[TASK STATEMENT] Counting only lines below that contain the string "heading", give the total as a single number.

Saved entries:
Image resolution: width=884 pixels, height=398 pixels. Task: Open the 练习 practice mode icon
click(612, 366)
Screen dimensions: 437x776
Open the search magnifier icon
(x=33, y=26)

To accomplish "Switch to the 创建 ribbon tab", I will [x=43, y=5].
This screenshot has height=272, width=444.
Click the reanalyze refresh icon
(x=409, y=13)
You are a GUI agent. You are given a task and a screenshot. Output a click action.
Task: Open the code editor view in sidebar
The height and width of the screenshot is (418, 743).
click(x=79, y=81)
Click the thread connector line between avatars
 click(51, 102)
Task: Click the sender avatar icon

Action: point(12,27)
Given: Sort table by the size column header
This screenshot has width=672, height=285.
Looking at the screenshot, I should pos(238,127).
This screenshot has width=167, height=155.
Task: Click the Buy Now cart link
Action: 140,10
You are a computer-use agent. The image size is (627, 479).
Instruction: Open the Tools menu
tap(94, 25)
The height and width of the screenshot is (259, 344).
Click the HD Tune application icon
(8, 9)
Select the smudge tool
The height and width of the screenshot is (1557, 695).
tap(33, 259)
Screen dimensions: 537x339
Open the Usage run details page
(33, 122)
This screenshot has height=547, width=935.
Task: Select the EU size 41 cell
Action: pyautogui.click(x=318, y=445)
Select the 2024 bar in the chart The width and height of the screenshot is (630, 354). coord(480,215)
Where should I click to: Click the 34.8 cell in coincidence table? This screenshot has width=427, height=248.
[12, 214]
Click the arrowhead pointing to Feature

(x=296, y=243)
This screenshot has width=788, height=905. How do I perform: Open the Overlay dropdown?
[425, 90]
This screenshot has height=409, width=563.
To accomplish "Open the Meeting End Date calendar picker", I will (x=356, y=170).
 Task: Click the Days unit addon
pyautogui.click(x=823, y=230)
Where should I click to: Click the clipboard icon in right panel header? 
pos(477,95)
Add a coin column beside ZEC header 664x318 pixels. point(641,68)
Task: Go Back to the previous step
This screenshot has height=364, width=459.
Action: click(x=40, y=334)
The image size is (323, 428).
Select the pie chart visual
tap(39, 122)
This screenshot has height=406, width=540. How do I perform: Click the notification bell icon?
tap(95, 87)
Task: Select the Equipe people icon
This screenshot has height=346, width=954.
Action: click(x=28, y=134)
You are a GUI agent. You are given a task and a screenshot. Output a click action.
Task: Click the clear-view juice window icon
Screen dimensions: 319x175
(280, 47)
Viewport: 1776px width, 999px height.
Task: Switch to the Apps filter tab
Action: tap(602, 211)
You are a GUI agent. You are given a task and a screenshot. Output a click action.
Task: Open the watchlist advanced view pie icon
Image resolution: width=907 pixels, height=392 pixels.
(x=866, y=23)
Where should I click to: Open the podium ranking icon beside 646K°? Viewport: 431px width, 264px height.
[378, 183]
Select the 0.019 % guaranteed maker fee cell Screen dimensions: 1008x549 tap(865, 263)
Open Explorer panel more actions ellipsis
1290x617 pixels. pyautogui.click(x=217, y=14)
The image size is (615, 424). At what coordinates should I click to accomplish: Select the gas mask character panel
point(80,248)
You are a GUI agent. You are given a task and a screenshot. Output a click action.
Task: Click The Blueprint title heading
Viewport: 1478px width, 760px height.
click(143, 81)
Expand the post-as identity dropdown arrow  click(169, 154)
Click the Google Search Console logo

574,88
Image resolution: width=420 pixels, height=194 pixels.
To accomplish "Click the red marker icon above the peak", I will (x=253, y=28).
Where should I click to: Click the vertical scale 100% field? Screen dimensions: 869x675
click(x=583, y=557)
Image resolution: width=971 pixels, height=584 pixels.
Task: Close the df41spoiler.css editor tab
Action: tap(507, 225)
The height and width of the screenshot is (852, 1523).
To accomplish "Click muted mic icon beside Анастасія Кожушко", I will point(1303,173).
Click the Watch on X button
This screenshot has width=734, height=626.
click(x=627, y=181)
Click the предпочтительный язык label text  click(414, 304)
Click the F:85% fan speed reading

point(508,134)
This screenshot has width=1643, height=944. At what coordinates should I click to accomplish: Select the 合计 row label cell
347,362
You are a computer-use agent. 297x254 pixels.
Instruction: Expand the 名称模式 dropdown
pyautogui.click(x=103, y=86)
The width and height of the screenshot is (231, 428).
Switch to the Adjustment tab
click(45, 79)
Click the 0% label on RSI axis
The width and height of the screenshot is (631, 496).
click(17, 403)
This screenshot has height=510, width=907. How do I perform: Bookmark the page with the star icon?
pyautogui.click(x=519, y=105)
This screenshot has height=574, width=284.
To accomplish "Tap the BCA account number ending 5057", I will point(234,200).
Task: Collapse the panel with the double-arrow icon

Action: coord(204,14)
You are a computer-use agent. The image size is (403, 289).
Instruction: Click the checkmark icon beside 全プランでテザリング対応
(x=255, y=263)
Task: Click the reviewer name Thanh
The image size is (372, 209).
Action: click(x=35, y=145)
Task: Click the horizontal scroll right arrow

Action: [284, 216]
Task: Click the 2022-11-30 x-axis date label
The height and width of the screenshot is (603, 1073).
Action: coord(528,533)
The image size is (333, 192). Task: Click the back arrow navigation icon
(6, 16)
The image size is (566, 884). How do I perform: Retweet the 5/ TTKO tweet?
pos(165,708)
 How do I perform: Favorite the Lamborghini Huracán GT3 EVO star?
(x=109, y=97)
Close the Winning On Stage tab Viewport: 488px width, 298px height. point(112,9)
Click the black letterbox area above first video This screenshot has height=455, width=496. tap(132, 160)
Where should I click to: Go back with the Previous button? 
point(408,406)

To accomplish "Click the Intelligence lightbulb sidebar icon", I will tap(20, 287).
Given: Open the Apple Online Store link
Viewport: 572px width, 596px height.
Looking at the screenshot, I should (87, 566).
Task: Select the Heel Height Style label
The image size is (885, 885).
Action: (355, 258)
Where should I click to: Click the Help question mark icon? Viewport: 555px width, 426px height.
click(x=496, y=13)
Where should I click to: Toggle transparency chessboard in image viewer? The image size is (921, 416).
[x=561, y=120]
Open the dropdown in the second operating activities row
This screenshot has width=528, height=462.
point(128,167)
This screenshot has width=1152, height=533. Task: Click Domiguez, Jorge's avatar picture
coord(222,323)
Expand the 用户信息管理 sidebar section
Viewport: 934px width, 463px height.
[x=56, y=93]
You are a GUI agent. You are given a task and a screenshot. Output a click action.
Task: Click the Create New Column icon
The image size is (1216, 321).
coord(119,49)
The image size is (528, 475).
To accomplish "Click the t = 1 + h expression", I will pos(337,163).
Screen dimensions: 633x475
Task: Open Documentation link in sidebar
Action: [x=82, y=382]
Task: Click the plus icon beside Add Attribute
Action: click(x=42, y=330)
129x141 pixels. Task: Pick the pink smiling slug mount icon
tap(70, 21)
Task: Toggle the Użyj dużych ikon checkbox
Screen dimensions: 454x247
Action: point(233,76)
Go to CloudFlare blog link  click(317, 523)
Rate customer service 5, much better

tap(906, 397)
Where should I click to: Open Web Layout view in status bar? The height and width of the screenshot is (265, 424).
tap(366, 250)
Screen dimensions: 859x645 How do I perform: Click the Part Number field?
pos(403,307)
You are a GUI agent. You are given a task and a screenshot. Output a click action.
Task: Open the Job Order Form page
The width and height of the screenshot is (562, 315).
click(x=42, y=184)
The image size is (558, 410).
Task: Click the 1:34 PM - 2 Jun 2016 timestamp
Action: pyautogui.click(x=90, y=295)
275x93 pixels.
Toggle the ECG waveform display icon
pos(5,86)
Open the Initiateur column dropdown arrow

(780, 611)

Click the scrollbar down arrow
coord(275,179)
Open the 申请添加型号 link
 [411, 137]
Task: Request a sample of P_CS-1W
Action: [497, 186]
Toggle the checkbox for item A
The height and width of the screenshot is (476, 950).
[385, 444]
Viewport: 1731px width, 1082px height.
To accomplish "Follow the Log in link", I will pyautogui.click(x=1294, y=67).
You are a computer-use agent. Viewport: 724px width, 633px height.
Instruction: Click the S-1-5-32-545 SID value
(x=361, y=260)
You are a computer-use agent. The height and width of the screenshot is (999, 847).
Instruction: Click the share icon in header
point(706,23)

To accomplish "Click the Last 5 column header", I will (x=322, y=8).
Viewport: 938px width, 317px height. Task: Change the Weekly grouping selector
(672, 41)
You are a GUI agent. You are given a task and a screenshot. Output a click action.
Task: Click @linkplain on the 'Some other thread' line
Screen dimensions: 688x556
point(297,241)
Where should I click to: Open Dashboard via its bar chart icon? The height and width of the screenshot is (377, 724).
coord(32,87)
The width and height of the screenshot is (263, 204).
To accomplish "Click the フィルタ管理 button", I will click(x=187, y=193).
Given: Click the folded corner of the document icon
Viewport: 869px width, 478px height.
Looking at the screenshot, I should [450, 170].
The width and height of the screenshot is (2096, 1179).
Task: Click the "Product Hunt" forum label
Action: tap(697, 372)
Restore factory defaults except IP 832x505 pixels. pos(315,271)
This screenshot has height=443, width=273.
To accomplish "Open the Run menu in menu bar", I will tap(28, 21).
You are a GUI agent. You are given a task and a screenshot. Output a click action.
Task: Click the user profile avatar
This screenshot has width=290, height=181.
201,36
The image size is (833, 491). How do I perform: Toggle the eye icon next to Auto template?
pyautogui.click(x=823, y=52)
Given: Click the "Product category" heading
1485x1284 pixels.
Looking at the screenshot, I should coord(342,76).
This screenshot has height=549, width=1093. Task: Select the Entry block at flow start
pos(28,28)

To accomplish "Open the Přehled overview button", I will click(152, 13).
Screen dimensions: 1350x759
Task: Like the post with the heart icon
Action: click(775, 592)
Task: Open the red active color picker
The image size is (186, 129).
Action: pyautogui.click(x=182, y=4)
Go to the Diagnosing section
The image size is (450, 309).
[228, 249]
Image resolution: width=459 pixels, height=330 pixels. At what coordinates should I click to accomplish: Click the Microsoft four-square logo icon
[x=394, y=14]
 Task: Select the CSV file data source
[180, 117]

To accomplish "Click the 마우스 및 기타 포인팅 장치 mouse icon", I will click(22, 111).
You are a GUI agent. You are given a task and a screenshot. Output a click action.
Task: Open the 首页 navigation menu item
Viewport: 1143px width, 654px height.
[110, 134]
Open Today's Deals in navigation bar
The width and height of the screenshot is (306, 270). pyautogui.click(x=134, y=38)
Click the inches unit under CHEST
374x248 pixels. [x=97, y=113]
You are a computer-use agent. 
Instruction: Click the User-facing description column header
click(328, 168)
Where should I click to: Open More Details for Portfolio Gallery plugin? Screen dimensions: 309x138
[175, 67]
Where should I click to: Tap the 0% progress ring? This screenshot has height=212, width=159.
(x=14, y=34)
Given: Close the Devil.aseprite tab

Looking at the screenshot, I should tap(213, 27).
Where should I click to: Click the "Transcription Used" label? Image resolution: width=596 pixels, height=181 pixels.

[OUTPUT OF THE EXERCISE] 2